■ PROBLEM DETAILS: Rewrite the lines of the data below as a numbered list, skipping any blank lines and leaving out the pictures.

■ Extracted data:
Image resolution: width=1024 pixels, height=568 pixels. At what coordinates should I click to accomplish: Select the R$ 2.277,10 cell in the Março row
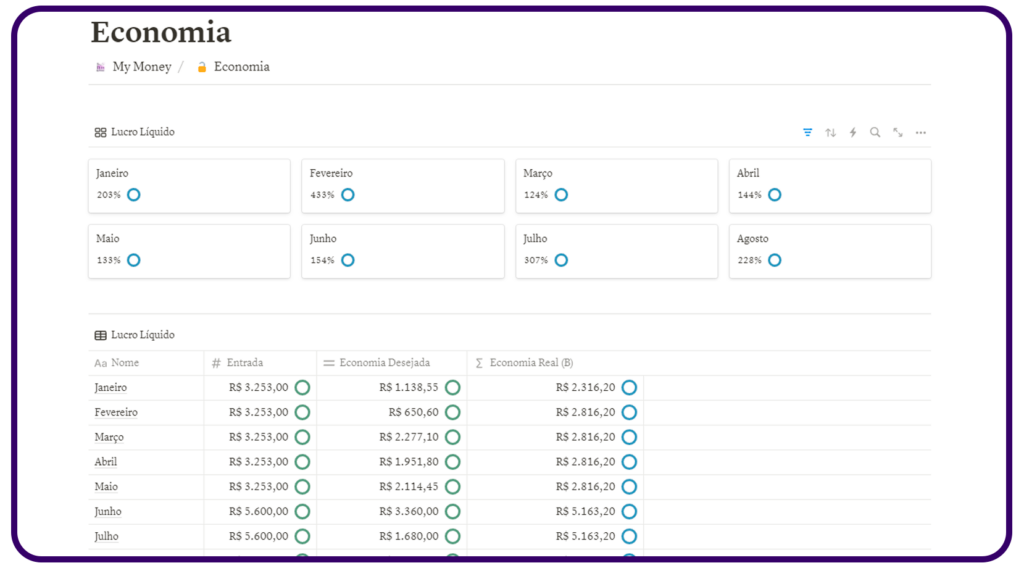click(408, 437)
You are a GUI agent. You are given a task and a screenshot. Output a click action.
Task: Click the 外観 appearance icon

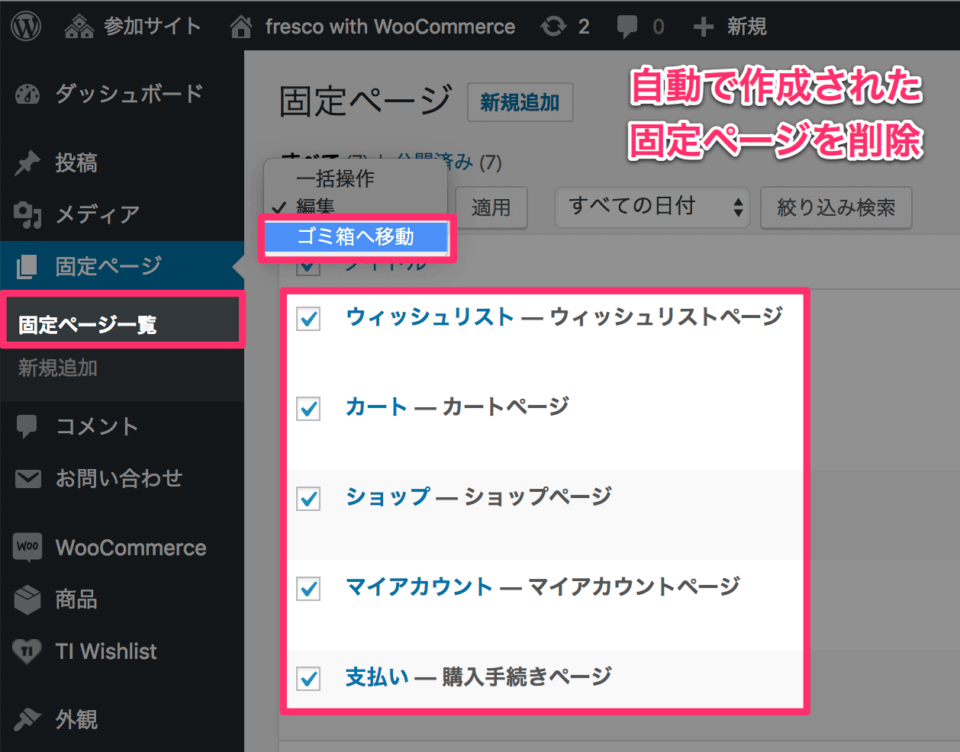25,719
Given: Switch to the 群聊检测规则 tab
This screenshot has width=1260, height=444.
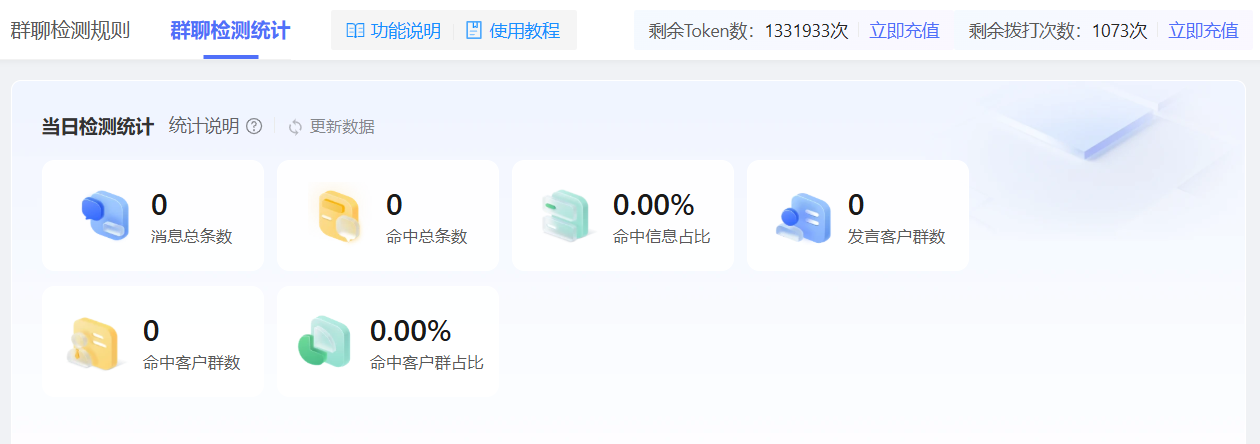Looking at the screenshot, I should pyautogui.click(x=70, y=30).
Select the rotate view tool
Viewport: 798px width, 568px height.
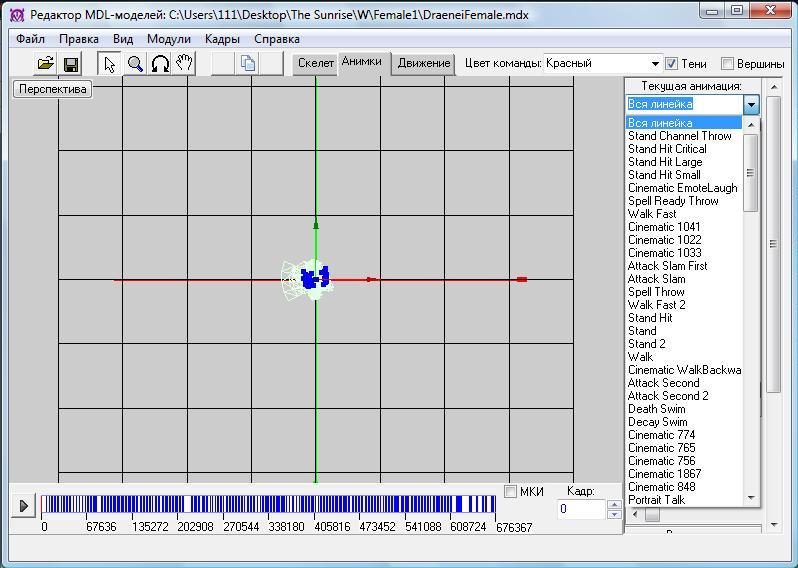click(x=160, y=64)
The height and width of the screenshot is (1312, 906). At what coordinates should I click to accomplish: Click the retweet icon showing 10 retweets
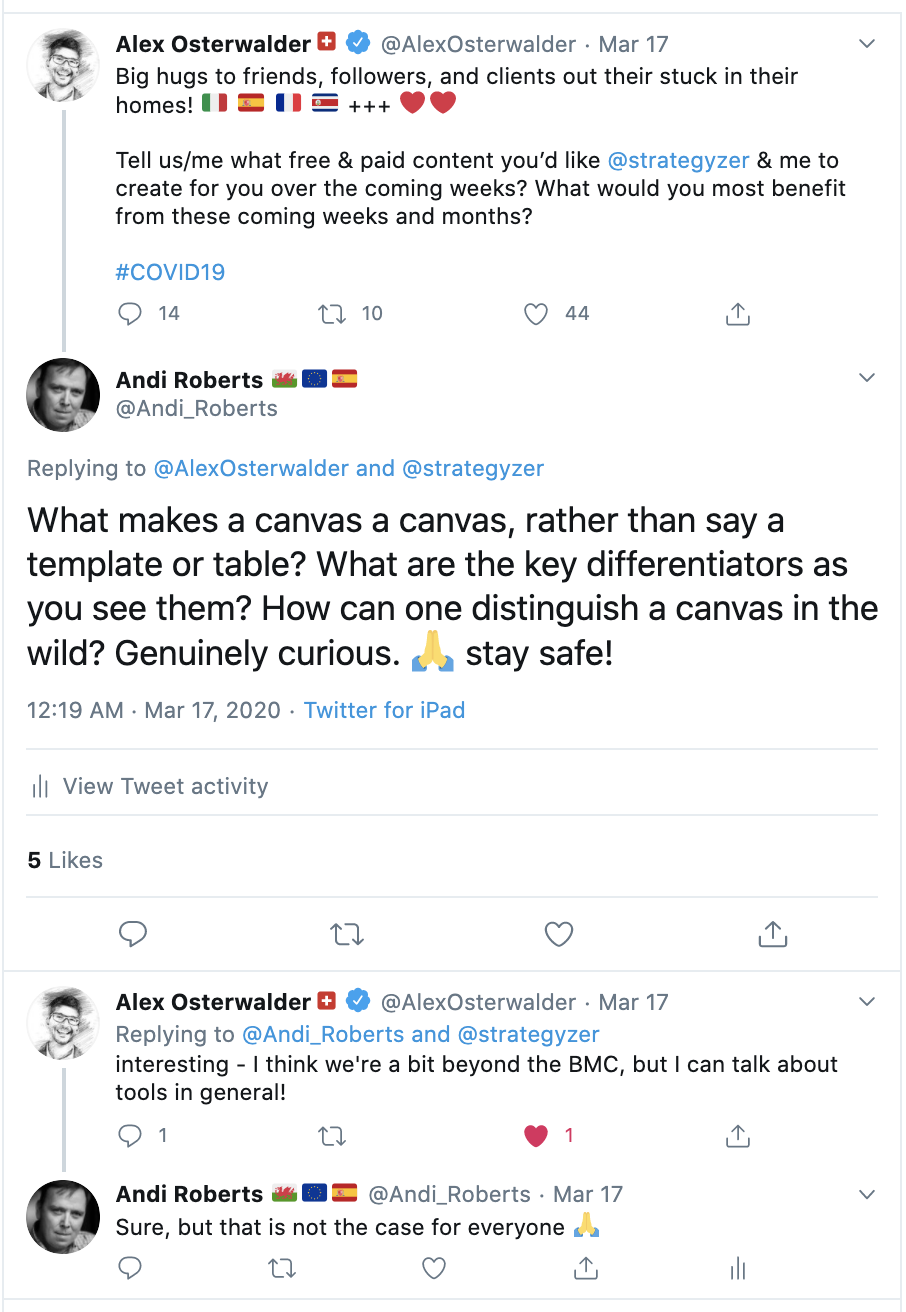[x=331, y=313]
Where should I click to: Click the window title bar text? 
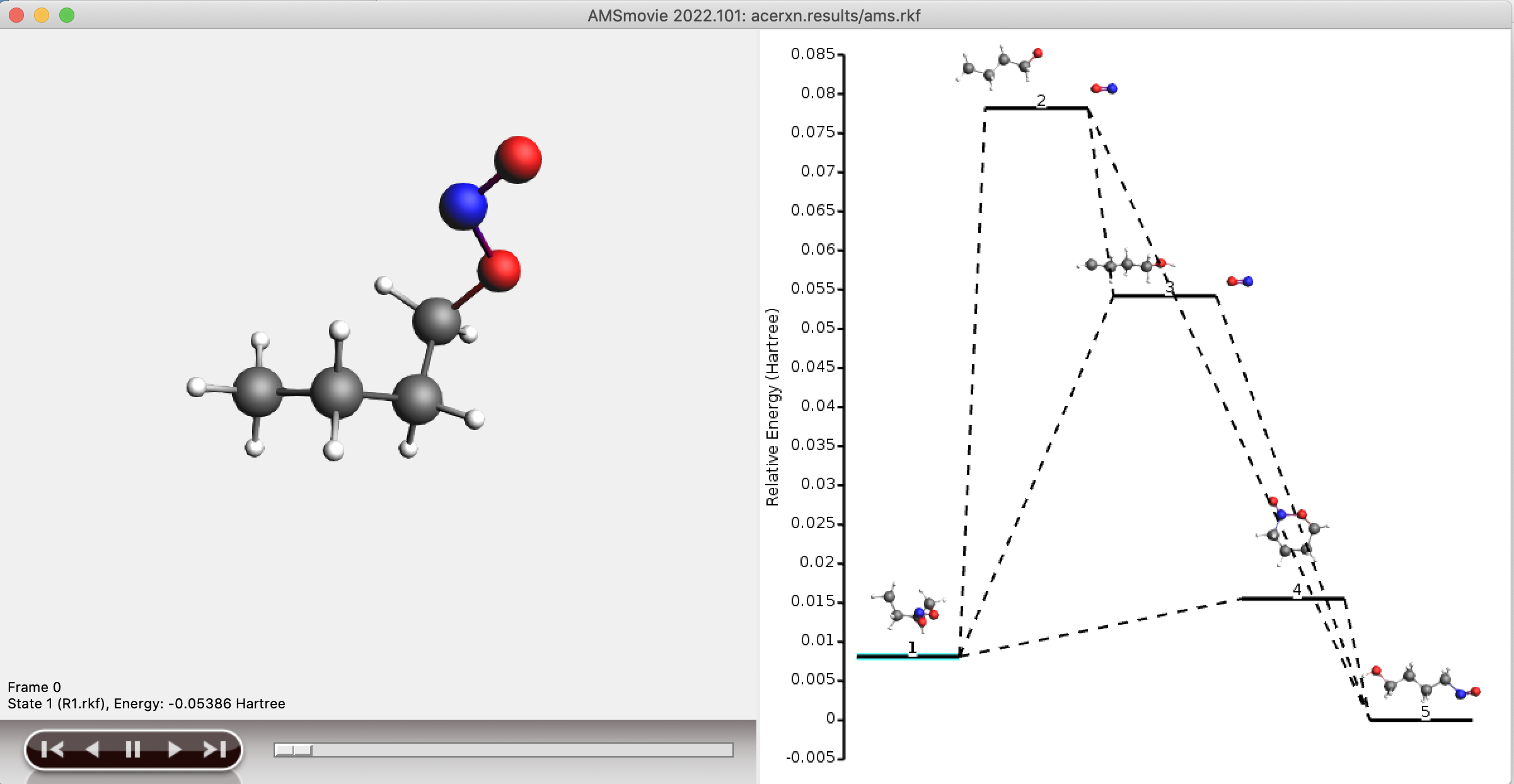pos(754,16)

■ OUTPUT FOR THIS EXERCISE:
1. Image resolution: width=1024 pixels, height=568 pixels. At what coordinates should I click to accomplish: Select the R$ 2.277,10 cell in the Março row
2. click(408, 437)
3. You are a GUI agent. You are given a task and a screenshot. Output a click action.
4. Task: Click the 外観 appearance icon
5. 25,719
6. Given: Switch to the 群聊检测规则 tab
7. This screenshot has width=1260, height=444.
8. Looking at the screenshot, I should pyautogui.click(x=70, y=30).
9. Select the rotate view tool
10. Viewport: 798px width, 568px height.
11. click(x=160, y=64)
12. The height and width of the screenshot is (1312, 906). At what coordinates should I click to accomplish: Click the retweet icon showing 10 retweets
13. [x=331, y=313]
14. Where should I click to: Click the window title bar text? 
15. pos(754,16)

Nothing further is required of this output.